I have multiple 2d xarray.DataArray which do not (necessarily) share common coordinate values. Imagine these DataArray's having come from slicing out multiple (non-overlapping) bounding boxes in a larger gridded dataset.
I'd like to combine the arrays along a new axis fid (i.e. a string identifier for the bounding box used to slice each array) without the original 2d coordinates "expanding" and filling with nan.
e.g.
import xarray as xr
import numpy as np
# create some toy gridded data
nx = 9
ny = 9
data = np.random.randint(5, size=(nx, ny))
x_coord = np.linspace(0, 1, nx)
y_coord = np.linspace(0, 1, ny)
da = xr.DataArray(
data,
dims=("x_coord", "y_coord"),
coords={"x_coord": x_coord, "y_coord": y_coord}
)
# slice out two subsets of the gridded data
a = da.isel(x_coord=[1, 2, 3], y_coord=[2, 3, 4]).expand_dims(fid=["abc123"])

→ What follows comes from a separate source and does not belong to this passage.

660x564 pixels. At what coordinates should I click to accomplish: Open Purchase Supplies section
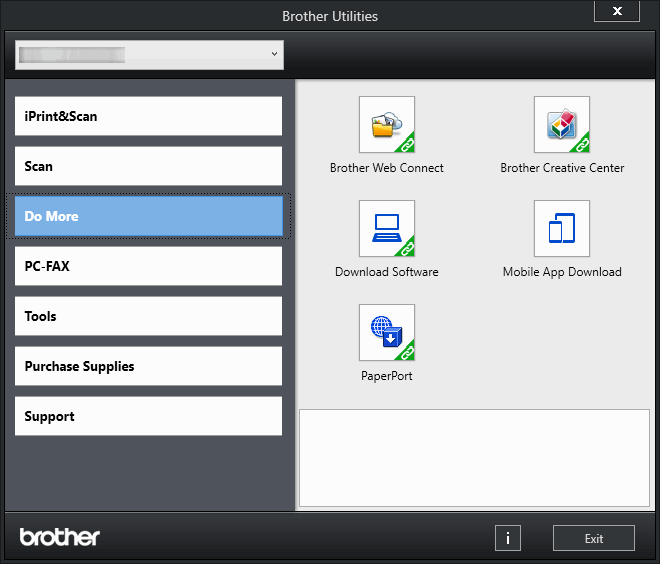pos(148,366)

b = da.isel(x_coord=[6, 7, 8], y_coord=[5, 6, 7]).expand_dims(fid=["def456"])
>>> a
<xarray.DataArray (fid: 1, x_coord: 3, y_coord: 3)>
array([[[3, 4, 3],
[3, 1, 0],
[3, 2, 4]]])
Coordinates:
* fid (fid) object 'abc123'
* x_coord (x_coord) float64 0.125 0.25 0.375
* y_coord (y_coord) float64 0.25 0.375 0.5
>>> b
<xarray.DataArray (fid: 1, x_coord: 3, y_coord: 3)>
array([[[4, 3, 0],
[3, 2, 2],
[4, 2, 1]]])
Coordinates:
* fid (fid) object 'def456'
* x_coord (x_coord) float64 0.75 0.875 1.0
* y_coord (y_coord) float64 0.625 0.75 0.875
If I naively try and concatenate these along fid dimension, the x_coord and y_coord expand to encompass all coordinate values from both sources, resulting in a (1, 6, 6) shaped array that is filled with nan in most places:
>>> xr.concat([a, b], dim="fid")
<xarray.DataArray (fid: 2, x_coord: 6, y_coord: 6)>
array([[[ 3., 4., 3., nan, nan, nan],
[ 3., 1., 0., nan, nan, nan],
[ 3., 2., 4., nan, nan, nan],
[nan, nan, nan, nan, nan, nan],
[nan, nan, nan, nan, nan, nan],
[nan, nan, nan, nan, nan, nan]],
[[nan, nan, nan, nan, nan, nan],
[nan, nan, nan, nan, nan, nan],
[nan, nan, nan, nan, nan, nan],
[nan, nan, nan, 4., 3., 0.],
[nan, nan, nan, 3., 2., 2.],
[nan, nan, nan, 4., 2., 1.]]])
Coordinates:
* fid (fid) object 'abc123' 'def456'
* x_coord (x_coord) float64 0.125 0.25 0.375 0.75 0.875 1.0
* y_coord (y_coord) float64 0.25 0.375 0.5 0.625 0.75 0.875
I want the resulting array to remain (2, 3, 3) shaped. My idea is to pre-process each individual array to use a "local" coordinates system (xi, yi), e.g.
a_ = a.assign_coords(x_coord=a.x_coord-a.x_coord.min(), y_coord=a.y_coord-a.y_coord.min())
b_ = b.assign_coords(x_coord=b.x_coord-b.x_coord.min(), y_coord=b.y_coord-b.y_coord.min())
>>> xr.concat([a_, b_], dim="fid").rename(x_coord="xi", y_coord="yi")
<xarray.DataArray (fid: 2, xi: 3, yi: 3)>
array([[[3, 4, 3],
[3, 1, 0],
[3, 2, 4]],
[[4, 3, 0],
[3, 2, 2],
[4, 2, 1]]])
Coordinates:
* fid (fid) object 'abc123' 'def456'
* xi (xi) float64 0.0 0.125 0.25
* yi (yi) float64 0.0 0.125 0.25
... but I also want to keep the "original" coordinate system for each array. I imagine this will involve creating a multidimensional coordinate such that the resulting array has coordinates that go something like:
Coordinates:
* fid (fid) object
array(['abc123', 'def456'])
* xi (xi) float64
array([0.0, 0.125, 0.25])
* yi (yi) float64
array([0.0, 0.125, 0.25])
x_coord (fid, xi) float64
array([[0.125 0.25 0.375], [0.75 0.875 1.0]])
y_coord (fid, yi) float64
array([[0.25 0.375 0.5], [0.625 0.75 0.875]])
I'm just not quite sure of a neat way to go about doing this!